Mein Mallorca

Sie lieben die Insel, zu jeder Jahreszeit, und können ohne sie nicht leben: Insider zeigen ihre Lieblingsplätze und geben zahlreiche Reisetipps.

"Ich liebe die Ecken, wo Mallorca noch so ist, wie es früher einmal war"

Maria Antonia Oliver, 47, Chefin von "Hereus de Ribas", der ältesten Bodega von Mallorca.

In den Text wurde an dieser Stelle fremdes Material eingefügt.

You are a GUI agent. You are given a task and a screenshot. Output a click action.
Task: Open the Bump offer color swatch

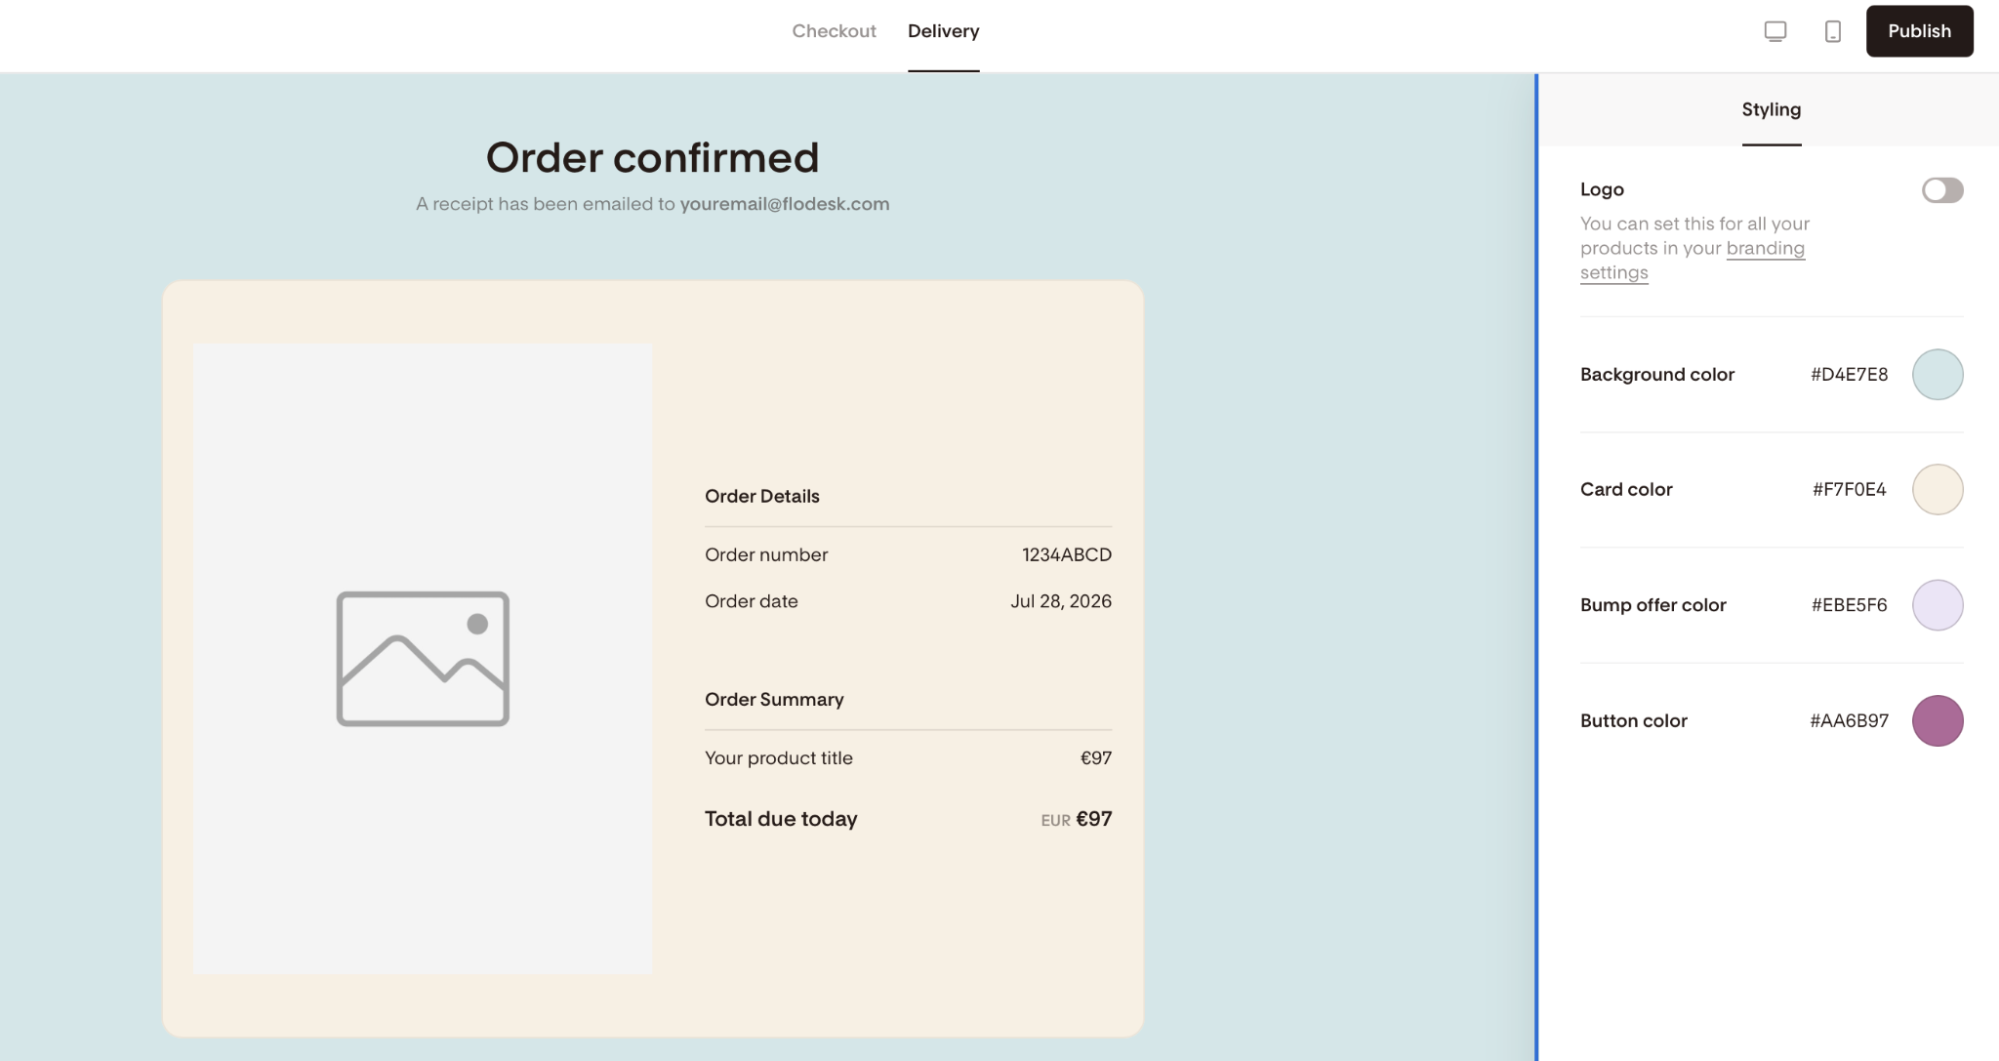tap(1937, 605)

"Am liebsten bin ich auf der Halbinsel La Victoria, ganz im Nordosten der Insel. Dort steht unser Ferienhaus auf einer kleinen Felsnase vor dem Hafen Mal Pas. Meine Großmutter hat es vor Jahrzehnten gekauft. Drum herum nur ungezähmte Natur: schroffe Felsen, Meer, Agavengewächse und im Hintergrund die Berge. Manchmal nehme ich das Boot und suche mir eine kleine Felsoder Kiesbucht, manchmal das Fahrrad und rolle auf engen Sträßchen immer an der Küste entlang bis zur Ermita de la Victoria, einer Kapelle über dem Meer. Wenn ich nicht so viel Zeit habe, fahre ich hinaus zur Finca Binicomprat (Foto) meiner Geschwister bei Algaida, fast im Zentrum von Mallorca. Die machen dort hervorragenden Wein und vermieten auch ein paar Zimmer."

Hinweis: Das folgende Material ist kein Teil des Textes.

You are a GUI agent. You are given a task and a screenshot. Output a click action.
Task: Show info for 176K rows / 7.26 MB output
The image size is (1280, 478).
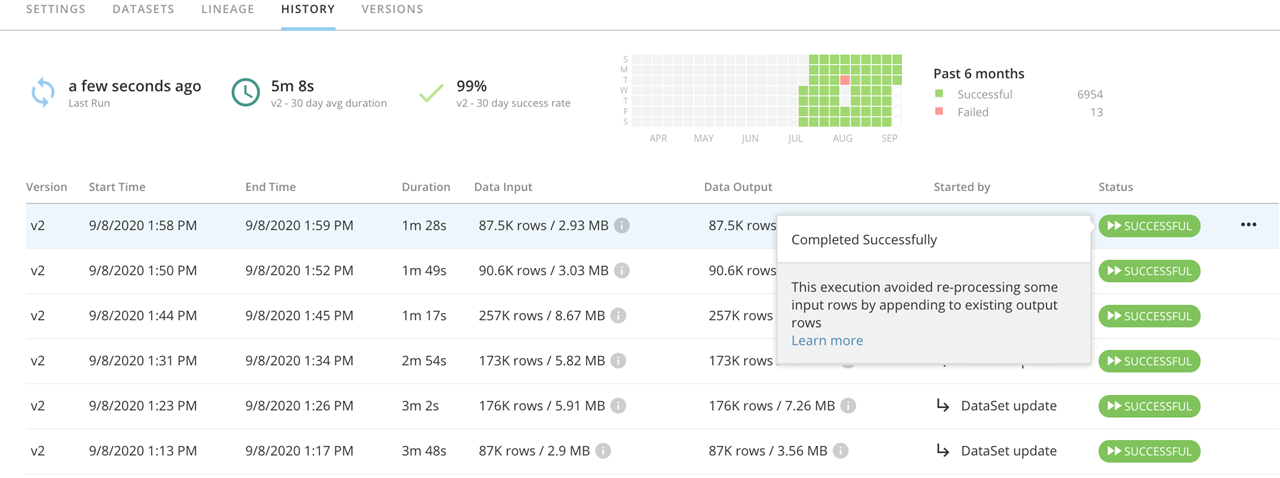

Lieblingsrestaurants "Ca'n Quiros"(Plaça Constitució 16, Tel. 971/633608): viel besuchtes Restaurant in Sollér mit familiärer Atmosphäre und guter mallorquinischer Küche ohne Schnickschnack, die Terrasse liegt mitten auf dem Hauptplatz. Koch Manuel Quiros ist stolz auf seine frischen Gambas, 22 Euro. Ich esse am liebsten Zicklein, 15 Euro. - "Viena" in C'as Concos (Calle Metge Obrador, 12-13, Tel. 971/842290): sehr angesagtes Lokal mit Riesenbildern und Propeller an der Decke, unter der Leitung eines deutschen Fotografen, internationale gehobene Bistro-Küche, berühmt sind die Wiener Schnitzel, Gericht ab 12 Euro.

Un café, por favor Abends sind die Bewohner auf der Plaça von Sóller wieder fast unter sich. Dort sitze ich gern mit meinem Mann, mal in diesem Café, mal in jenem, blättere in einer Zeitung oder unterhalte mich mit den Nachbarn.

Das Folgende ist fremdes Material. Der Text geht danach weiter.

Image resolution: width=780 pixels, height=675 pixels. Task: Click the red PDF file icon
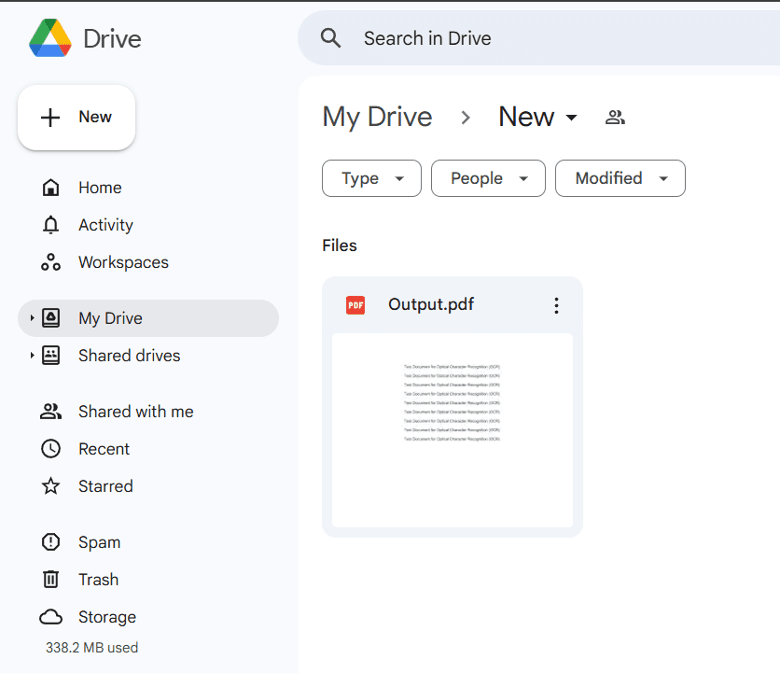[x=355, y=306]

Ausgehen "Bar Bosch", der Klassiker unter den Bars in der Inselhauptstadt Palma (Plaça Juan Carlos 1): Hier fühle ich mich zu Hause.

Vamos a la playa Cala Figuera auf der Halbinsel Formentor, hübsche Sandbucht, wenig besucht, ich fahre mit dem Boot hin, aber man kann sie auch mit dem Auto (sehr holprig) oder zu Fuß (1,5 km) erreichen (vom Cap Formentor auf dem Rückweg hinter der Serpentinenstrecke rechter Hand).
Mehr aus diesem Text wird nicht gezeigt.